Milton Compagno nunca se consideraba libre de obligaciones médicas. Treinta y cinco años atrás, un joven que había triunfado en la lucha contra su lugar de origen, un barrio bajo de Nueva York, colgó su placa en el barrio italiano de Chicago, cerca de las avenidas Milwaukee y Grand. Desde entonces, como decía su esposa, resignada, dejaba de practicar la medicina nada más que dormido. Le gustaba que lo necesitaran. Actuaba como si su profesión fuese un premio que le habían dado y que si no lo conservaba se le escaparía. Nunca había rechazado un paciente, a ninguna hora, ni había dejado de hacer una visita si se lo pedían. Nunca seguía de largo ante un accidente como muchos de sus colegas, temerosos de complicaciones legales; siempre se detenía, bajaba del auto y hacía lo que podía. Se mantenía al día en sus estudios, pero cuanto más trabajaba mejor se sentía.
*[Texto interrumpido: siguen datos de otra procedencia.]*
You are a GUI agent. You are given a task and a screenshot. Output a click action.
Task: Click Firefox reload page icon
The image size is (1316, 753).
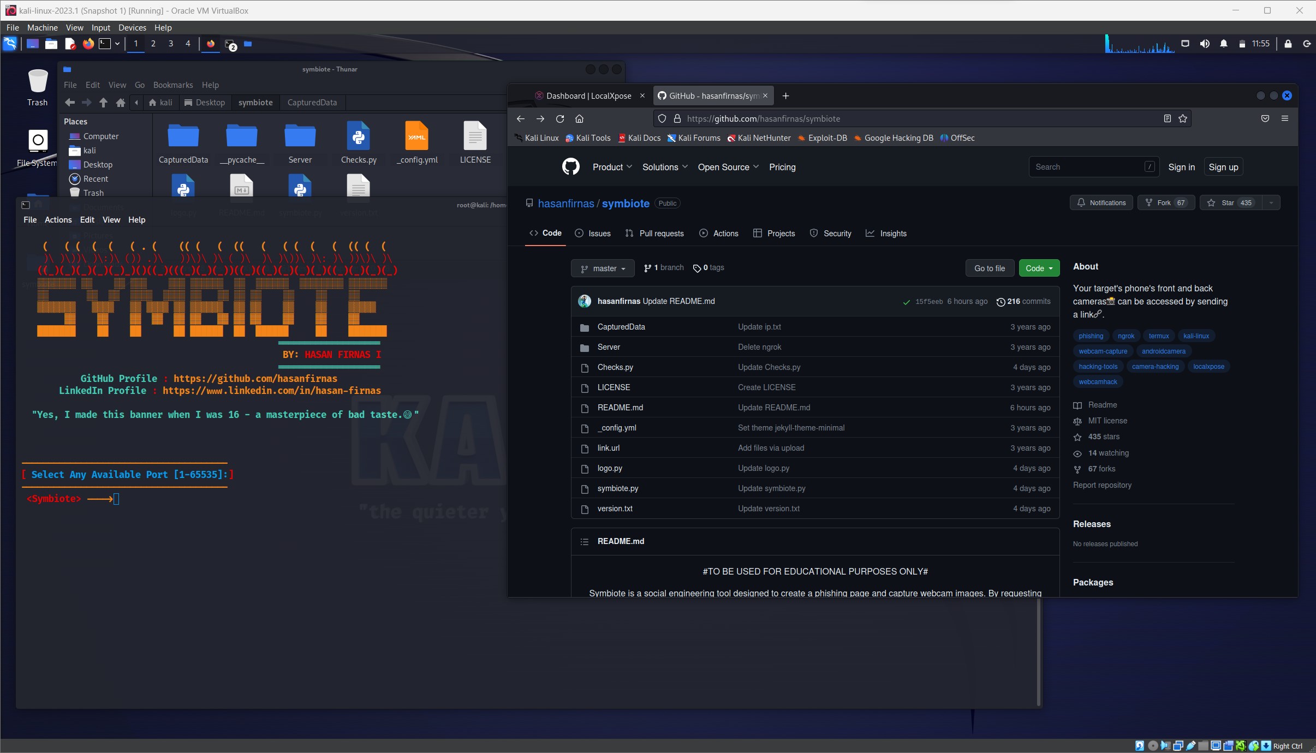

Daba la impresión de atravesar cada día corriendo, como si su vida, que ya tocaba a su fin, estuviera dedicada a aliviar los males de todos los hombres.
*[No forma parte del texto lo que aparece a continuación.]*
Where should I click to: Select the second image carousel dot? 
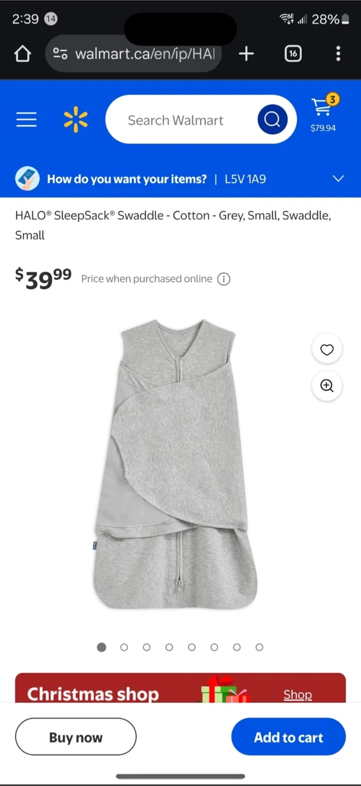(124, 647)
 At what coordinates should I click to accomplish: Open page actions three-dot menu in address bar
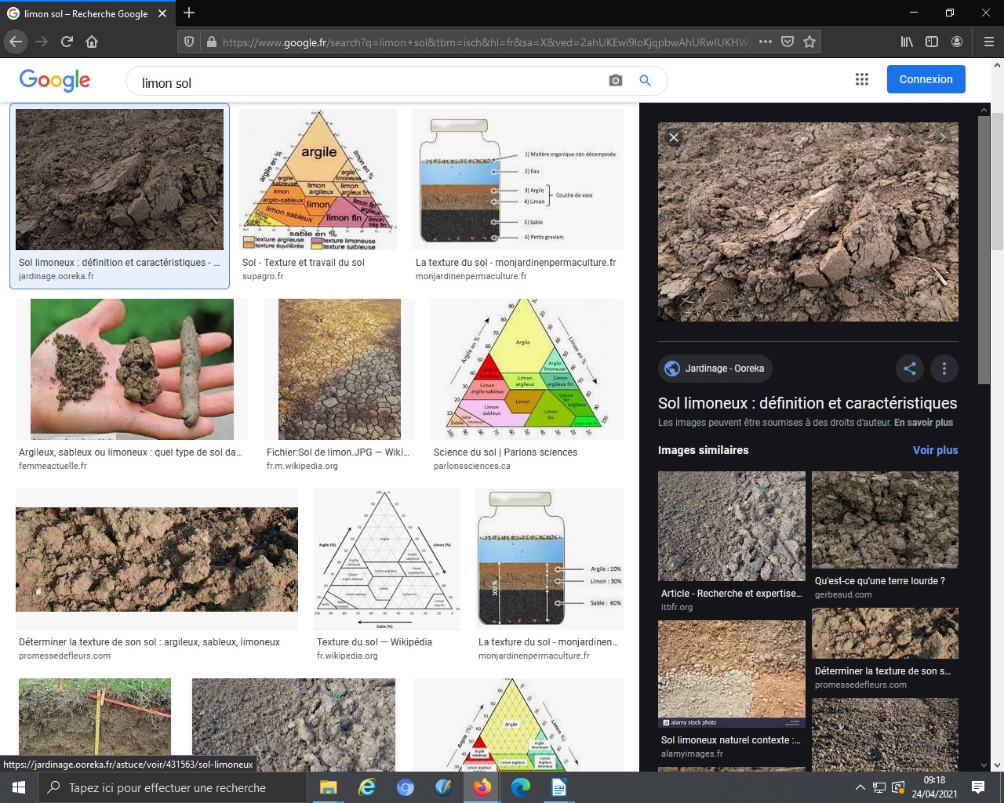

El viaje a Roma, sueño de años siempre aplazado, era para visitar la ciudad natal de sus padres. Él y su esposa estarían fuera un mes y, como envejecía, prometió que ese mes sería de reposo absoluto. Pero estaba seguro de que durante el viaje, o ya en Italia (qué importaba no tener autorización para ejercer allí), haría falta; en tal caso estaba preparado. No le sorprendió que lo necesitaran ahora.

Primero atendió a Gwen, la más grave entre los heridos, recomendando a sus colegas que se ocuparan de los demás.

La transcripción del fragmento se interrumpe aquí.